= Robbie Brunton =

Irish footballer (1973–2020)

Robbie Brunton (5 September 1973 – 1 October 2020) was an Irish footballer who played as a left-back during the 1990s and 2000s.

== Career ==
Brunton joined the nursery club Belvedere at the age of 8 and played for them for nine years until he signed for Stoke City as an apprentice in 1991. He signed professional forms the following year but never made the breakthrough to the first team and returned to Ireland to sign for Sligo Rovers in 1994. He lost two FAI Cup semi-finals and a FAI League Cup during his time at Sligo all to Shelbourne, where he made 60 league appearances. In the 1994–95 season he was voted Sligo player of the year, was selected for the Bord Gais All Stars selection as well as being nominated for the PFAI Young Player of the Year award, finishing runner up to Billy Woods of Cork City.

When his contract expired at the end of the 1996–97 season, Robbie moved to Coleraine. Coleraine won their first seven league games but were pipped to the league title by Crusaders.
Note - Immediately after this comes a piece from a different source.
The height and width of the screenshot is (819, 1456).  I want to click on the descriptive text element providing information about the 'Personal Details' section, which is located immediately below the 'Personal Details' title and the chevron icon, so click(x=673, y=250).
They did win the Ulster Cup defeating Crusaders in a penalty shoot out with Brunton scoring in the shoot out and also scoring the shot which brought Crusaders level. After only one season there, he was on the move again - this time to then champions Derry City. Derry failed to regain their title in the next season with Brunton missing ten weeks with a serious knee injury, and with a new manager coming in, Brunton was surplus to requirements. He signed for Bohemians and made his league debut on 28 August 1998 against Finn Harps. He spent two seasons at Bohs winning a runners-up medal in the FAI Cup again losing to Shelbourne before he moved to Buckley Park and Kilkenny City. The tackling left back - he was sent off a total of 13 times - later played for Monaghan United Dundalk, Newry Town and Cliftonville.

== Personal life ==
He died on 1 October 2020 at the age of 47.